:: Work to complete ::
Print, exactly as written, the line in the entries below that contains "At what coordinates" and every line after it up to and including the last. Omit pictures.

Stored items:
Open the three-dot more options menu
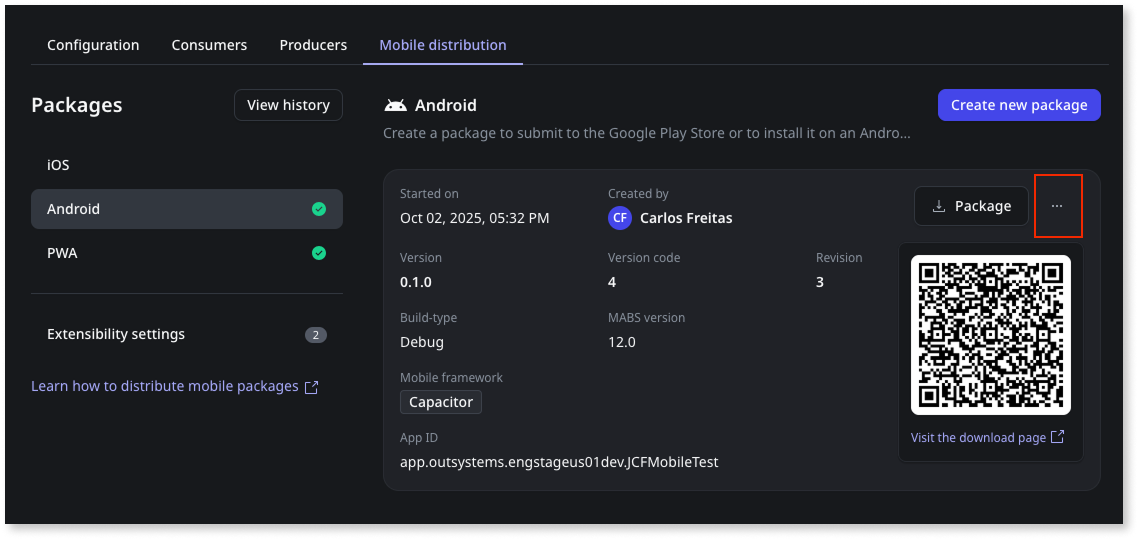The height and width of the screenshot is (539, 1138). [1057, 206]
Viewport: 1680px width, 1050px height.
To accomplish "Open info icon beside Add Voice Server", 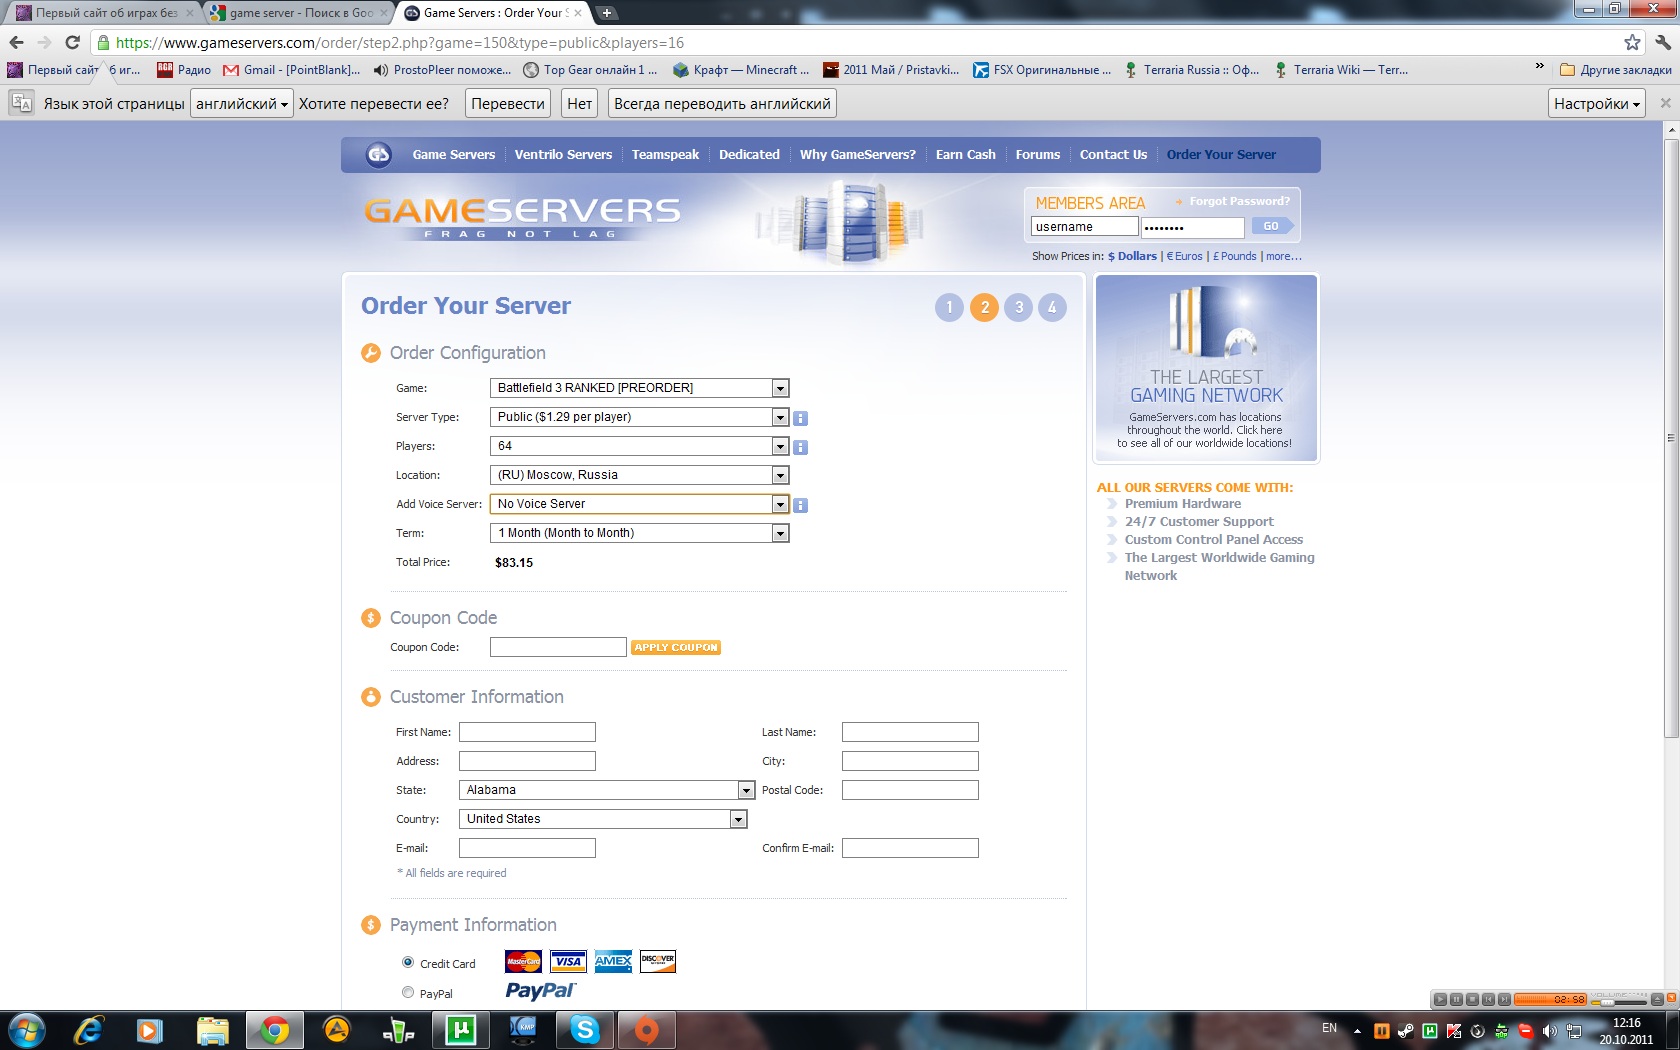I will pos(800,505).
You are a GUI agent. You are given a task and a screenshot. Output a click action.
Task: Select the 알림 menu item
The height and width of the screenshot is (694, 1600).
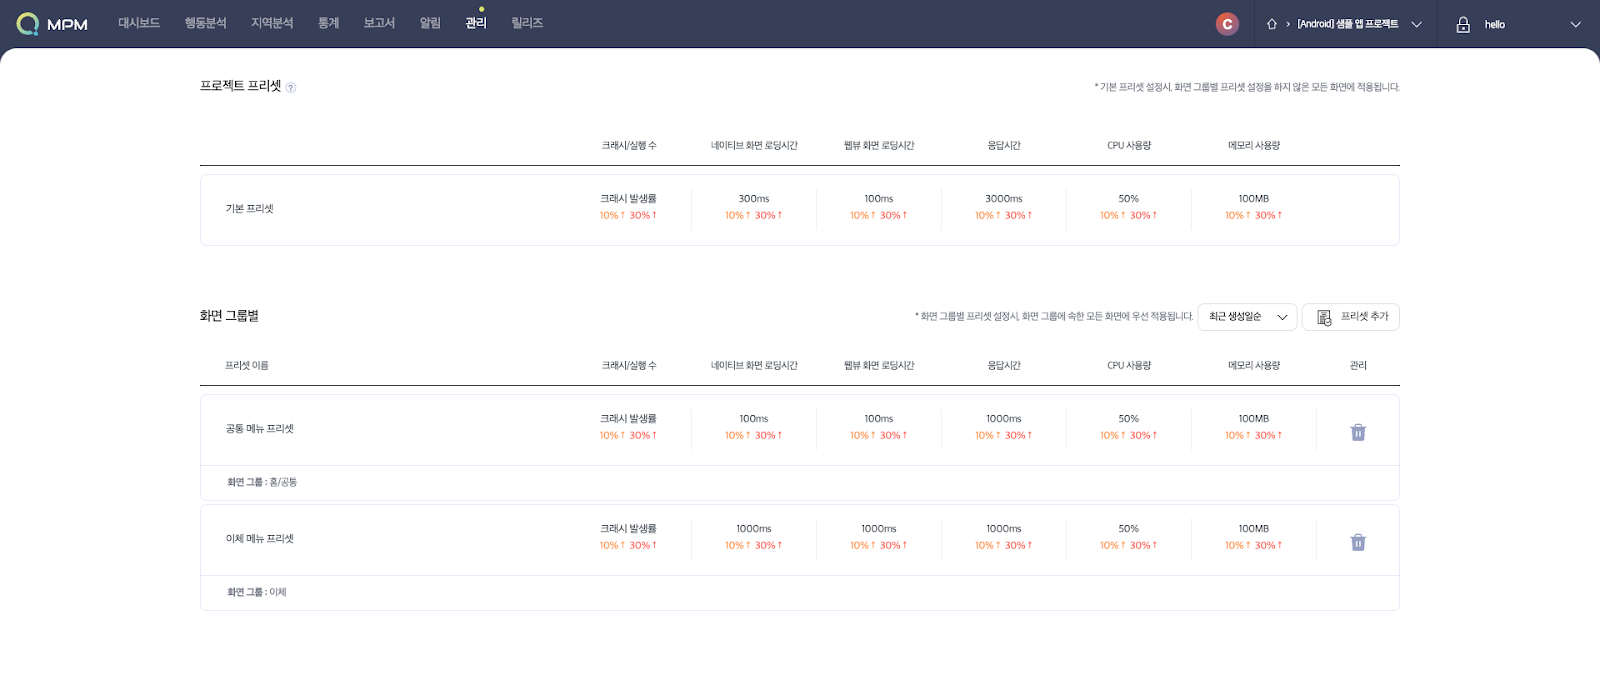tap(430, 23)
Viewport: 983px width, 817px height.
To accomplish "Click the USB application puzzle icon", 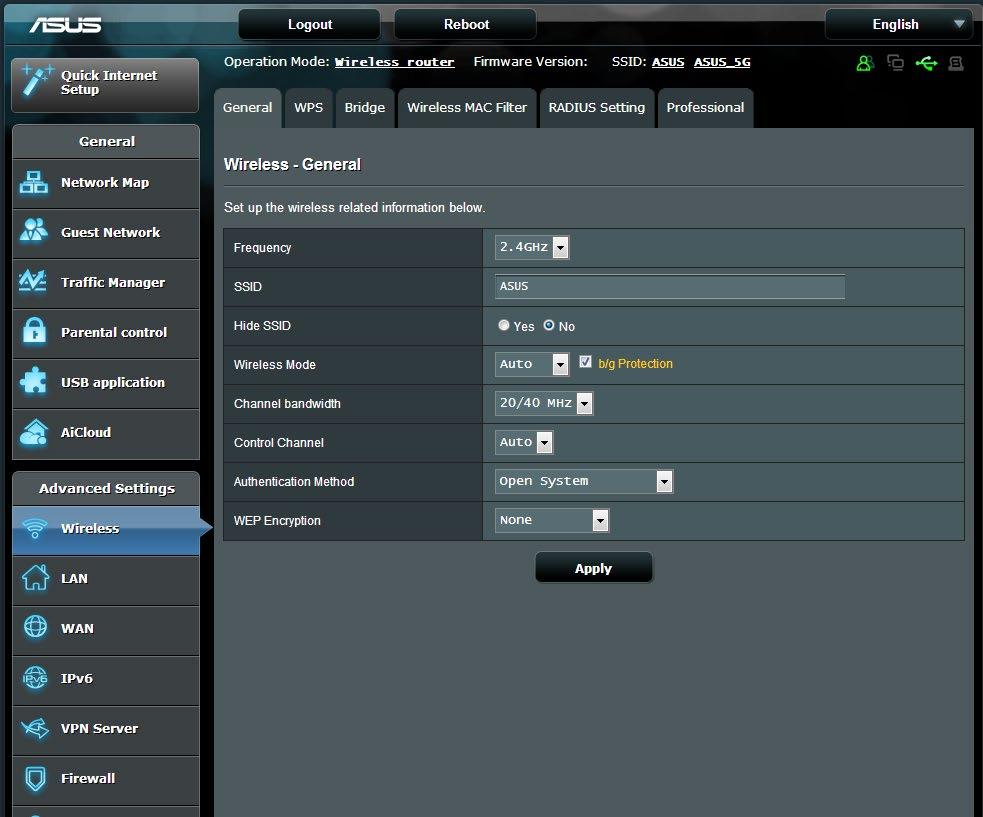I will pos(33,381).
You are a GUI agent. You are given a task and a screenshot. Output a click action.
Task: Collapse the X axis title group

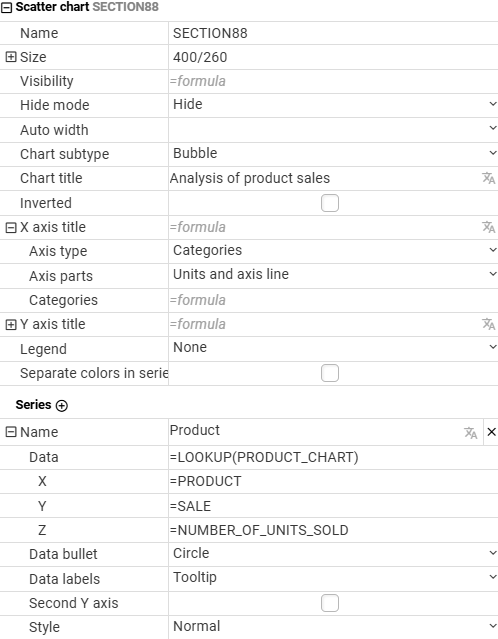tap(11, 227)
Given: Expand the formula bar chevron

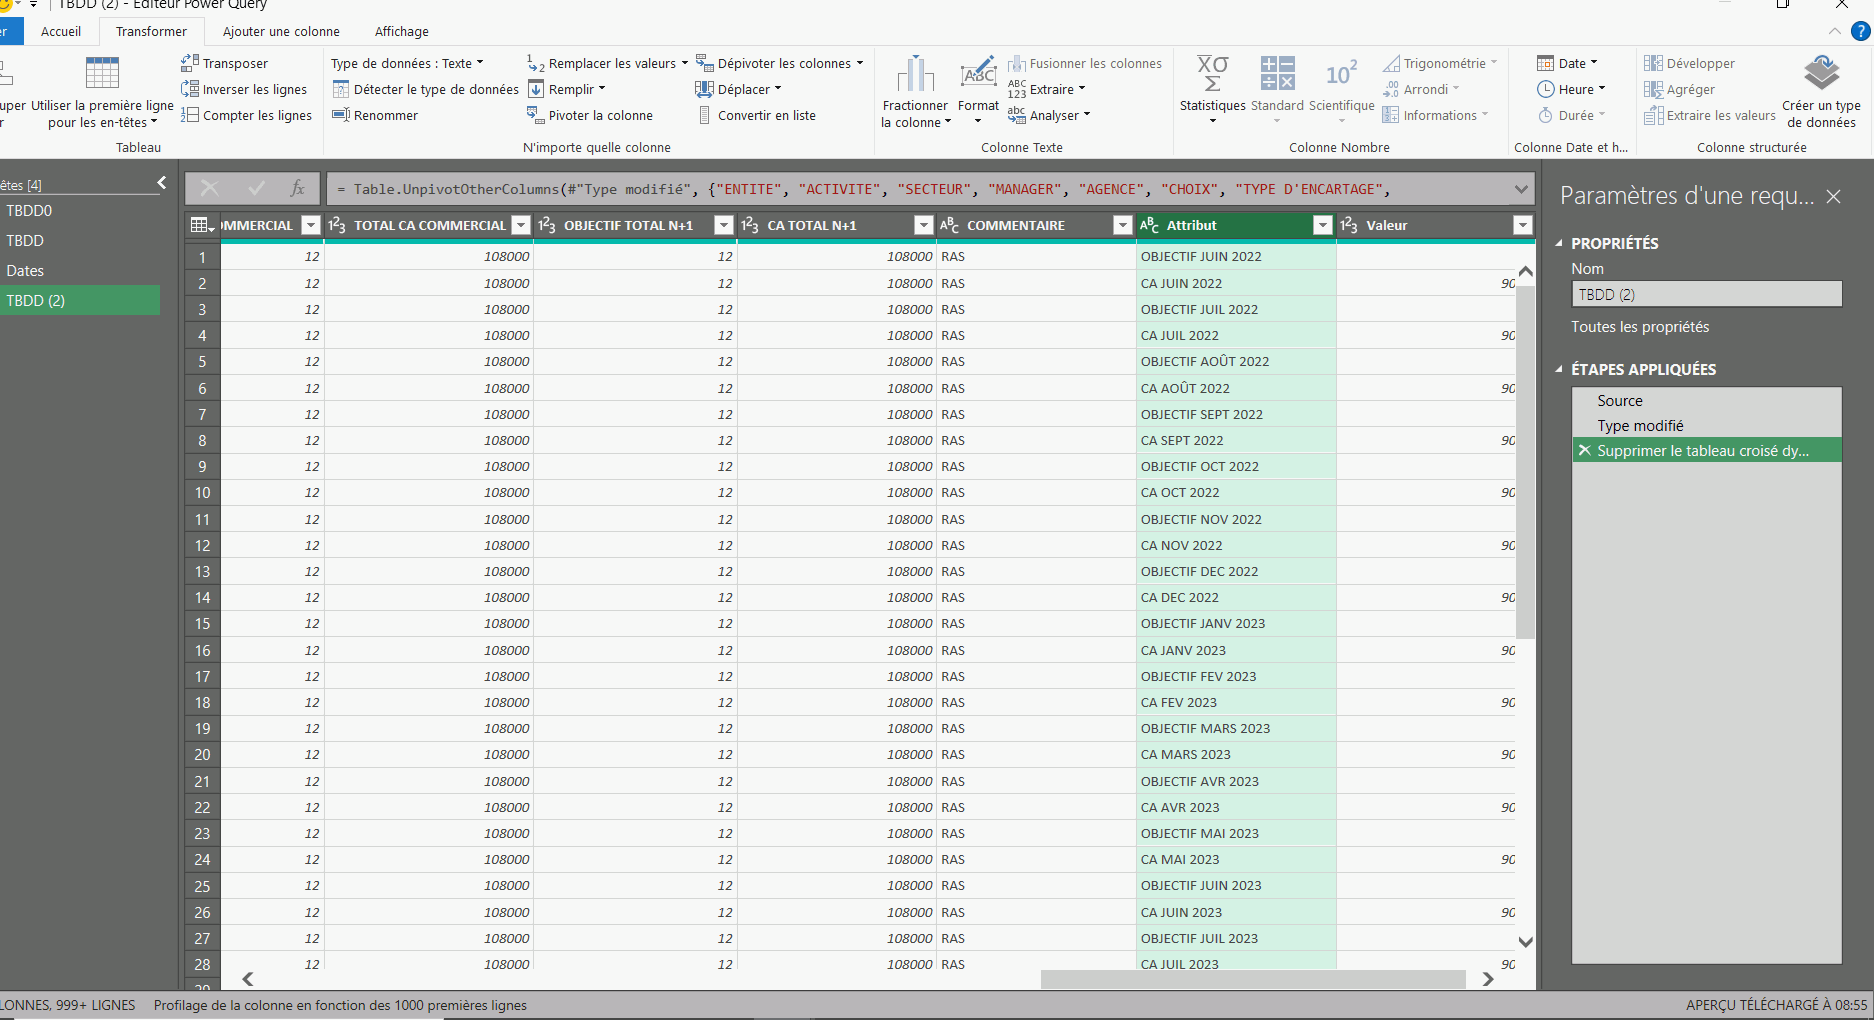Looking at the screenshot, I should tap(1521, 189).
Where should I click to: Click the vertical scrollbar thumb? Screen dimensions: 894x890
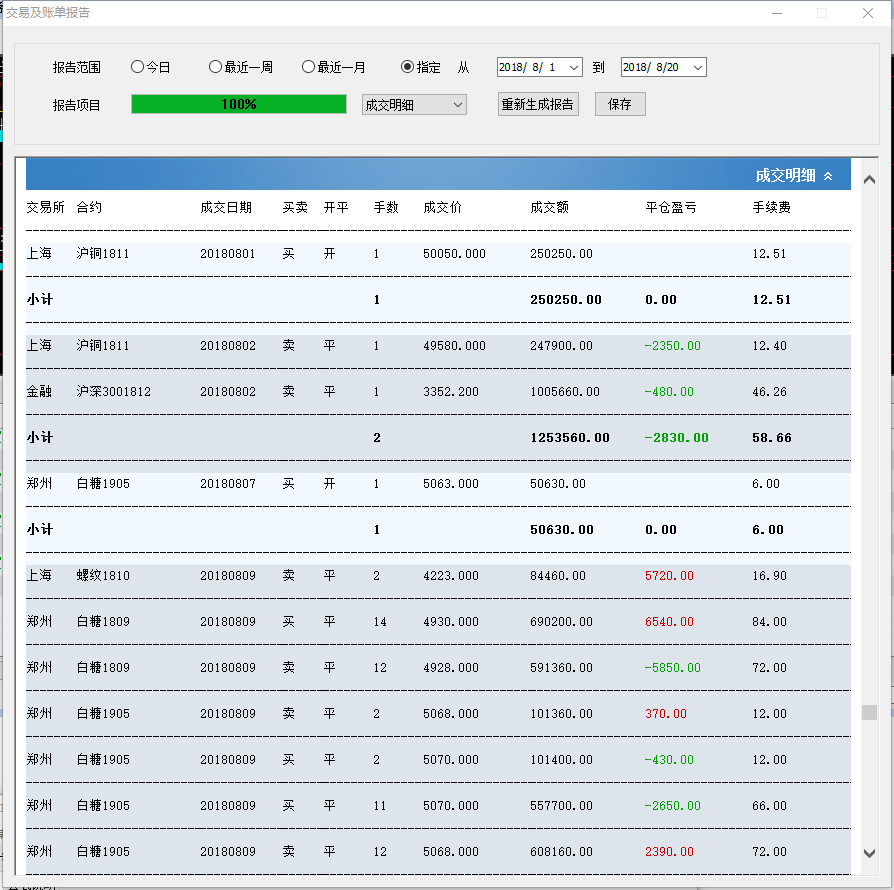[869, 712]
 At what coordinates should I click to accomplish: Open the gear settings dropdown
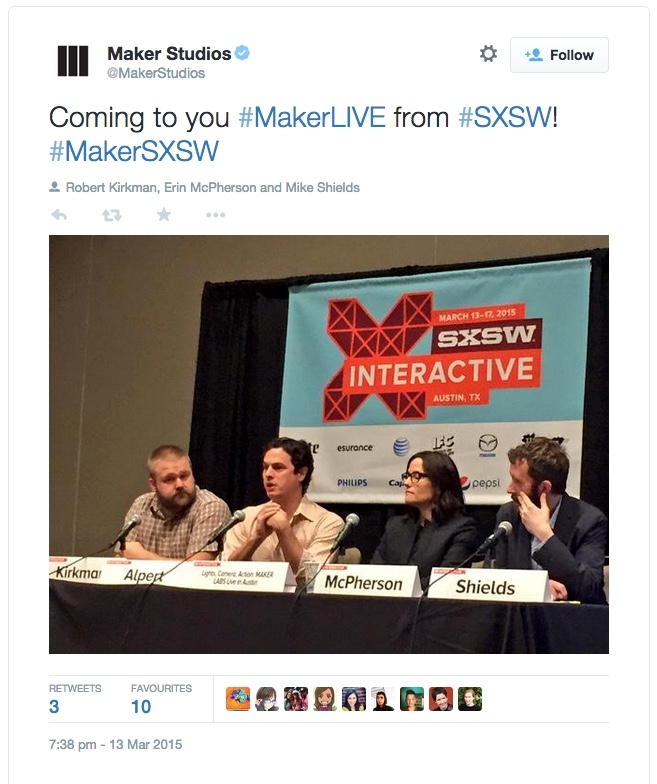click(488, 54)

:: Output below ::
 At what coordinates should I click to accomplish: Open the gear settings dropdown
click(488, 54)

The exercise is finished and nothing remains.